Nel 2007, il giornalista e sinologo James Mann ebbe un’idea profetica. E se le cose non stessero così? E se la Cina continuasse a crescere e a integrarsi nel sistema economico mondiale, e i suoi cittadini ad avere sempre più autonomia su cosa fare con i loro soldi, ma questo non provocasse nessun cambiamento nel sistema politico? Se una Cina dove la libertà economica è diffusa continuasse a mantenere il suo regime antidemocratico, a reprimere i dissidenti e a negare la libertà di parola senza nessuna ripercussione?

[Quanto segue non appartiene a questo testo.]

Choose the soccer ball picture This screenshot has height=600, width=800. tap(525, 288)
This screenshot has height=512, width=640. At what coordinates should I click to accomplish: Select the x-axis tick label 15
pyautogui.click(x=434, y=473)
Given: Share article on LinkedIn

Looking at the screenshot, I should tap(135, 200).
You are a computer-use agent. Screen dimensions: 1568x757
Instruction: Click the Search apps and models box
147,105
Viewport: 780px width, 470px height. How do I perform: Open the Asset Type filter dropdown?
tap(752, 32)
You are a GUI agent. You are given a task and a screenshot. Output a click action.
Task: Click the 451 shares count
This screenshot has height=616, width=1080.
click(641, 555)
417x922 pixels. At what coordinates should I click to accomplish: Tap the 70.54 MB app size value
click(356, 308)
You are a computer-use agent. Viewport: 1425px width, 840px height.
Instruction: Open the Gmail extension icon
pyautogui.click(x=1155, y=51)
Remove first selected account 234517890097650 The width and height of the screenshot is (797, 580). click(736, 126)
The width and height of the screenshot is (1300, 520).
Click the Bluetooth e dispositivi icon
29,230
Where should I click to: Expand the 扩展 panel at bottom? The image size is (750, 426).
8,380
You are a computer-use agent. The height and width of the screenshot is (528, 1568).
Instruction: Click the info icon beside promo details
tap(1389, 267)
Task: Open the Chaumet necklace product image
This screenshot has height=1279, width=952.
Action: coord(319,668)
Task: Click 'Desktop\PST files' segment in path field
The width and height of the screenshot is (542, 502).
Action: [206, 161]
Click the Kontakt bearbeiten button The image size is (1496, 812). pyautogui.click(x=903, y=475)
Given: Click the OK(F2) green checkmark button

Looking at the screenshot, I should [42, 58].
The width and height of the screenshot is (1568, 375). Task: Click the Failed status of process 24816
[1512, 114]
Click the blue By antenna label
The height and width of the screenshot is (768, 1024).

Al tempo (non sono nemmeno dieci anni fa), tra gli esperti circolavano due idee sul futuro della Cina. La prima teoria, che nel suo libro “The China Fantasy” Mann definisce “scenario tranquillo” è quella dell’avanzata congiunta e inevitabile di crescita economica e democrazia liberale. La seconda, lo “scenario del terremoto”, sosteneva che le contraddizioni interne al sistema cinese avrebbero condotto il paese al caos, alla disintegrazione e al collasso. Nessuno prendeva in considerazione il terzo scenario, quello in cui crescita economica e assenza di democrazia avrebbero creato un modello nuovo.
Oggi, dopo una crisi economica che ha indebolito le potenze democratiche, il modello cinese di autoritarismo e crescita ha trovato la sua via alternativa al liberalismo e al mercato. Non è solo l’accordo non scritto con cui, dopo il massacro di piazza Tiananmen, il Partito comunista offrì al suo popolo la promessa di crescita e opportunità in cambio della libertà, estrasse la politica dalle loro vite e mise al suo posto un sistema di controllo e repressione feroce. La generazione cresciuta dopo Tiananmen, dicono molti osservatori, è poco sensibile alle promesse di democrazia dell’occidente. Ha viaggiato in Europa, frequentato le università americane, ha studiato la filosofia occidentale ma anche in privato, lontano dalle orecchie del Partito, professa fedeltà al sistema cinese e diffida della democrazia inefficiente e declinante degli occidentali. Il Partito è corrotto, ma sta garantendo alla Cina la sua età dell’oro: piena di squilibri, sì, ma guardate come state voi europei.
Modelli simili si trovano anche in altre regioni dell’Asia. A Singapore vige un regime semiautoritario dove le tecniche più avanzate di sorveglianza e analisi dei dati – lo scrive questa settimana Foreign Policy – stanno consentendo al governo centrale non solo di reprimere il dissenso ma anche di plasmare una “società più armoniosa”. Eppure l’isola non vive un incubo orwelliano, è uno dei luoghi meno corrotti al mondo, l’economia è fiorente. Anche in India, che invece è una democrazia robusta, il nuovo premier Narendra Modi sta sperimentando modelli in cui il libero mercato e l’apertura agli investimenti si uniscono a politiche nazionaliste e muscolari.
George W. Bush, che della democrazia liberale è sempre stato un difensore appassionato, disse a proposito della Cina che “una volta che la porta verso la libertà è aperta anche di un pertugio, non può più essere chiusa”. In Asia e nel mondo si stanno diffondendo nuovi modelli che lasciano l’occidente sgomento, e che la porta l’hanno aperta, e richiusa.